The cow/calf pair above is the first calf of the 2014 calving season at the University Farm. While this little heifer, born on January 18th, missed the events of Winter Break at the farm, Christina Iacovino, a junior agriculture student and resident at “Farm Hall”, offered a little insight as to what it’s like to stay at the University Farm while everyone else leaves:
As most Truman students scurried home after finals in December, I remained in Kirksville. We said goodbye to our friends and hello to long, cold days outdoors. Of the four University Farm residents, two students remained on the farm at some point over the entirety of winter break. Steve Boos and I stayed for the first half of break, while Anna Lotts and Fran Makarewicz stayed for the second half.

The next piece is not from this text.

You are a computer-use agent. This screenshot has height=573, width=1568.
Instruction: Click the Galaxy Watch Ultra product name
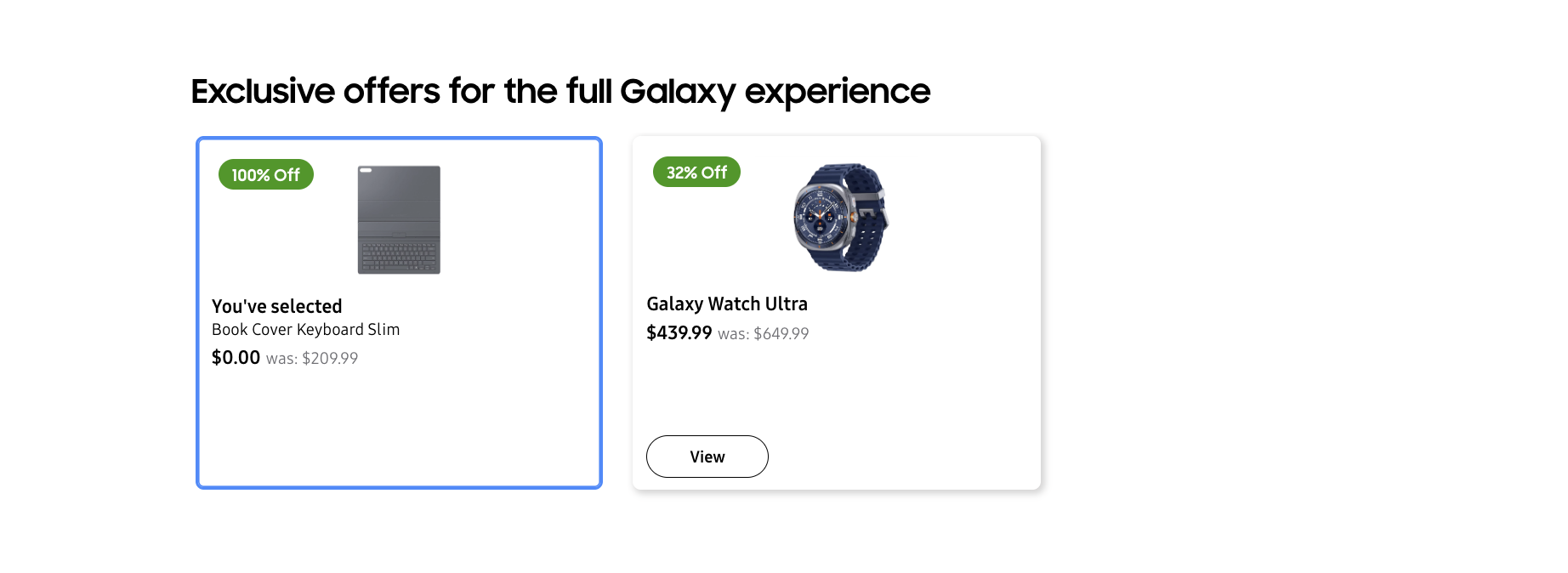727,304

Our days consisted of morning chores, cleaning horse stalls, completing various farm tasks, and evening chores. During morning and evening chores, we fed the students’ horses and chickens, as well as the University’s horses and cattle. We ensured that every animal had a water source that was not frozen and kept a watchful eye on their well being throughout the severe weather. Each day we checked that the animals had enough hay to eat and keep warm. We cared for the students’ horses that remained on the farm over break, cleaned their stalls daily, and collected eggs from the chickens. We used our free time to complete projects around the farm. I spent a few days helping hold horses while the farrier cared for their hooves, and Steve assisted in covering the greenhouse with plastic. We spent an average of 4 hours outside per day, and in the severe wind, cold, snow, and freezing rain this can be quite a challenge. We experienced many days with wind chills in the negative numbers and our dedication was tested, but nevertheless the animals needed to be cared for.
We enjoyed our time spent at the University Farm over break, where we had the opportunity to work as well as relax. Bill Kuntz, the Farm Manager, and students like ourselves kept the University Farm running while campus was quiet, which can sometimes be a tough job. Yet over winter break, our toughest job was keeping warm!